The poem is split into three parts – myths, legends & history. The myths are what we might think of as pre-history – the first people (cave dwellers), the coming of gods, that sort of thing. The legends are the stories of heroes, and of early kings and early battles (and these may or may not’ve happened, but certainly didn’t happen like they’re told). And the history is the stories of the Kings of the Sassanid Empire – which runs from around 200AD to the Islamic conquest of Persia in about 650AD. This is accurate in the sense that the right kings are named in the right order, but it’s not really telling you about what happened when, it’s more of a manual for “how to be a good Persian King”. There are lots of dialogues where the wise advisor tells the new King how to rule – reminds me a bit of Ancient Egyptian literature which has a whole genre of that sort of thing.

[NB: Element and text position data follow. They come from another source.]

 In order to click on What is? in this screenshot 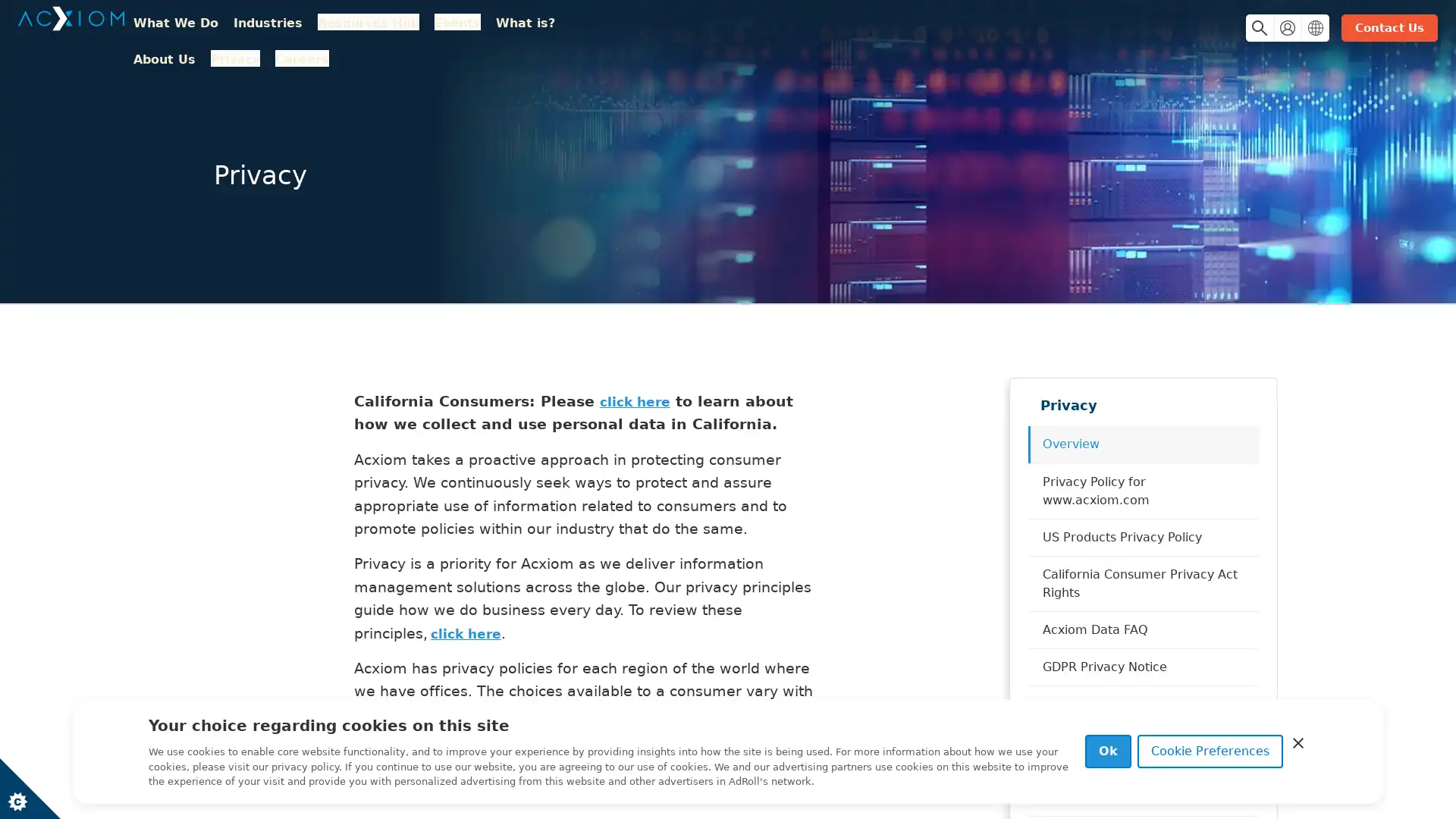, I will do `click(546, 31)`.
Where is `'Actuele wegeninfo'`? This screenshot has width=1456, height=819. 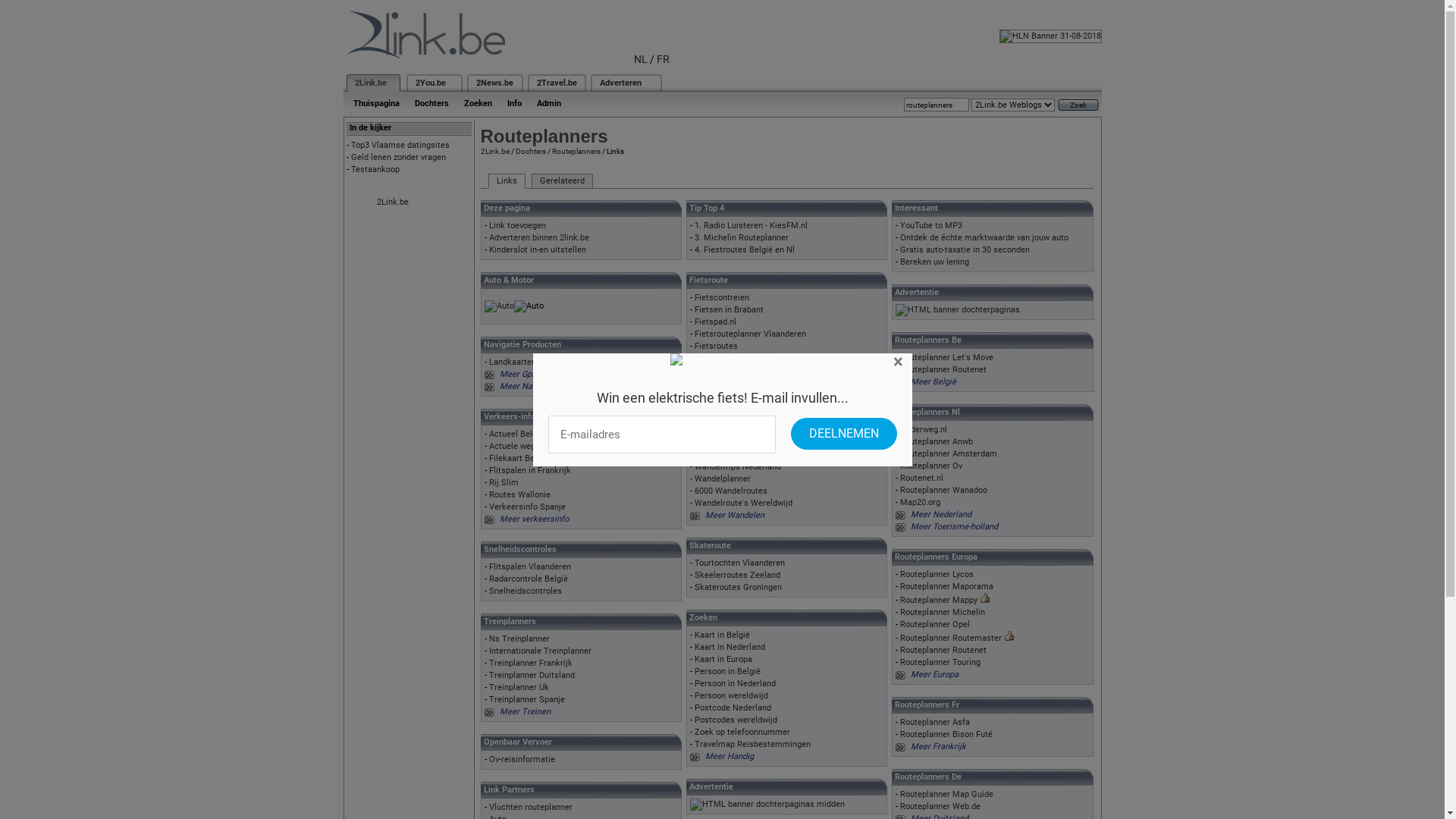
'Actuele wegeninfo' is located at coordinates (523, 445).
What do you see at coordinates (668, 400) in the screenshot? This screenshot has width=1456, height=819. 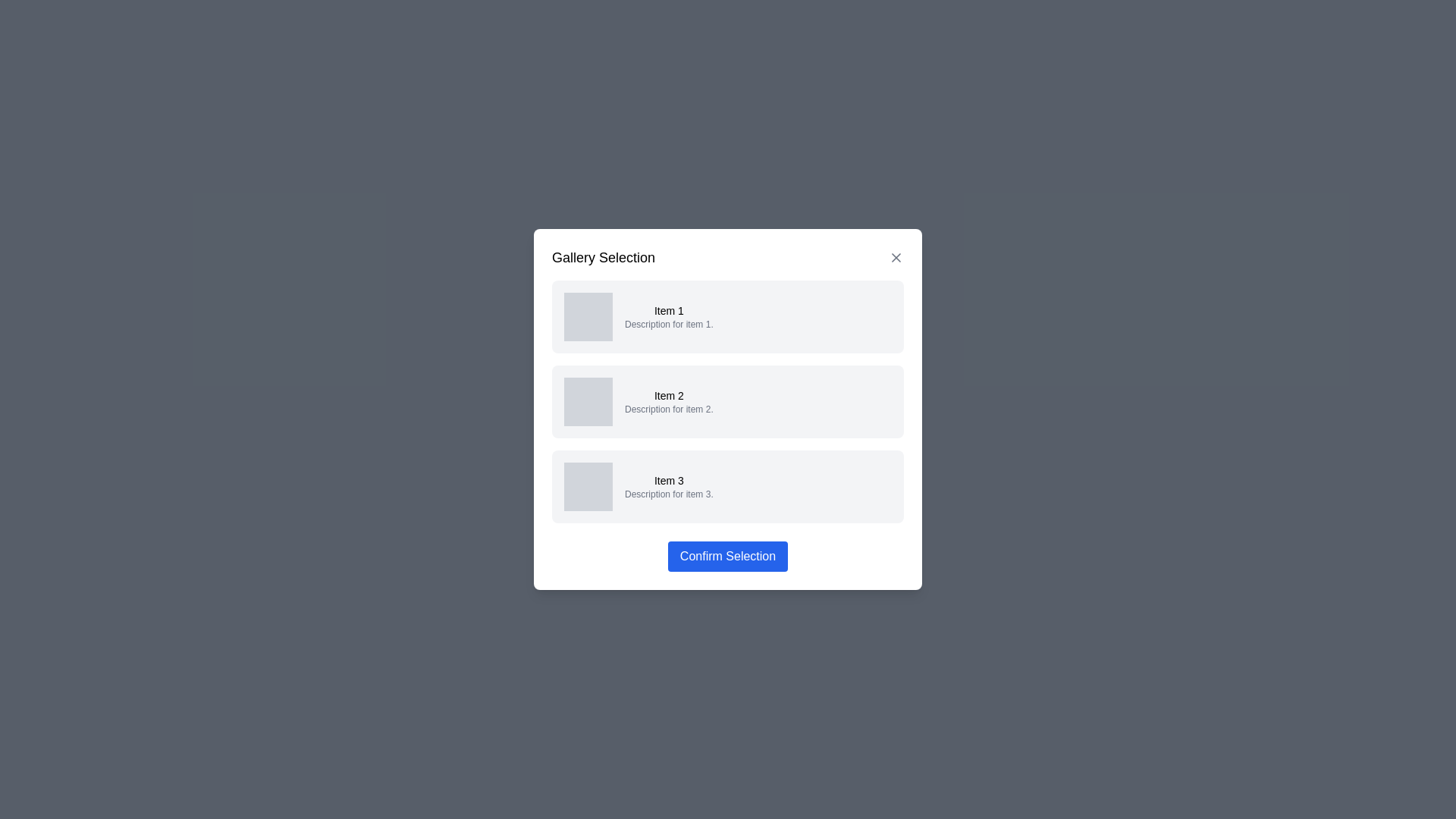 I see `the text label containing 'Item 2' and 'Description for item 2.' in bold and lighter text, which is centrally aligned in the second card of a vertically stacked list` at bounding box center [668, 400].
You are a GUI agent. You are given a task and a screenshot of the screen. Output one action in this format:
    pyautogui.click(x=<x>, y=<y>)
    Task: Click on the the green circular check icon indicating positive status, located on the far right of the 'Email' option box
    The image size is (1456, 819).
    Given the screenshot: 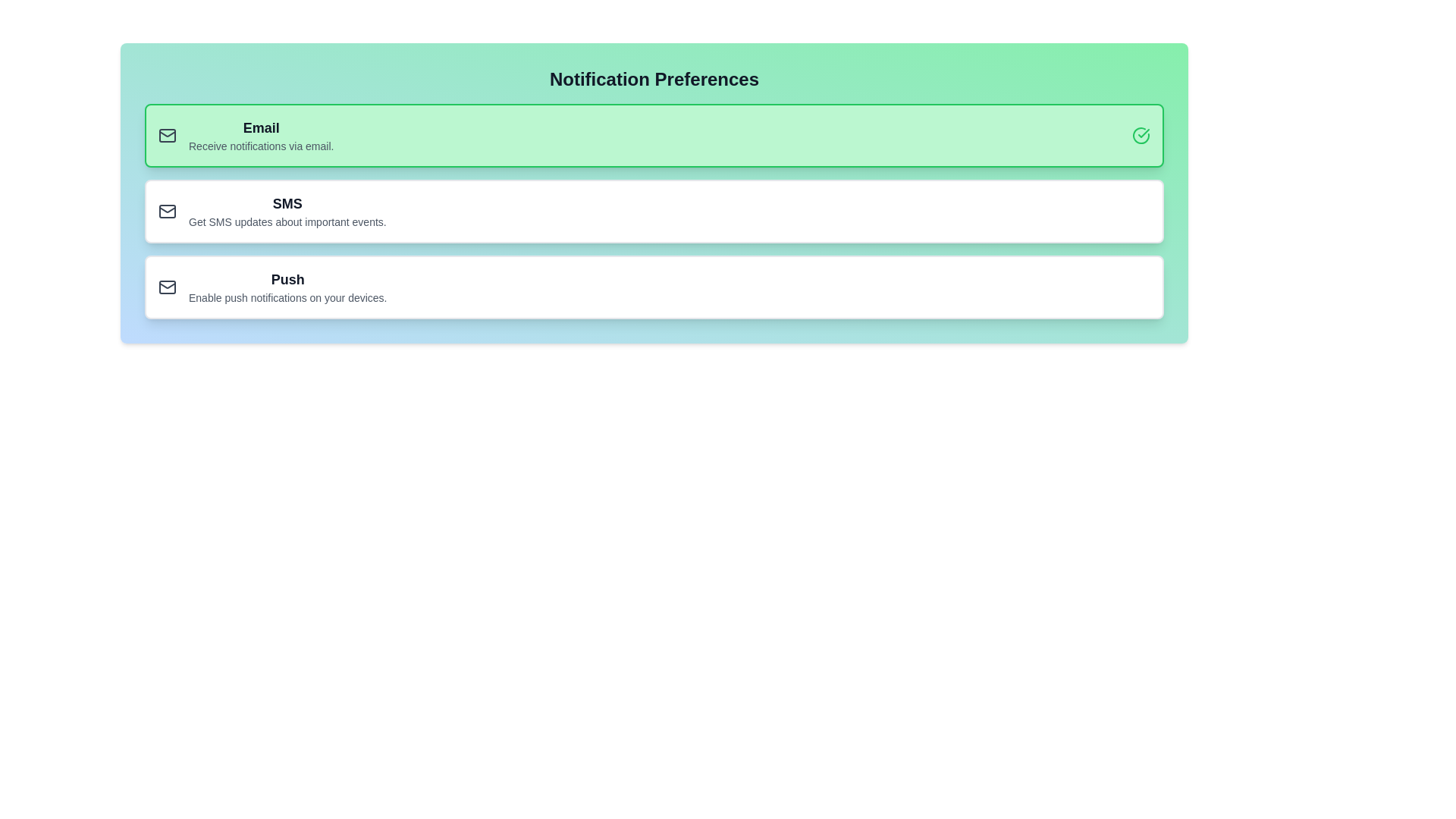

After it was written it wasn’t all that popular at first – it must’ve survived, and been copied around because it’s referred to in other literature. But it comes into its own once the Mongols conquer Persia, as a way of Persianising the new rulers and of showing what it means to be Persian. Since then it’s occupied a central role in Persian education & culture – they were saying that it’s taught in schools and that even people without formal schooling would learn sections of the poem.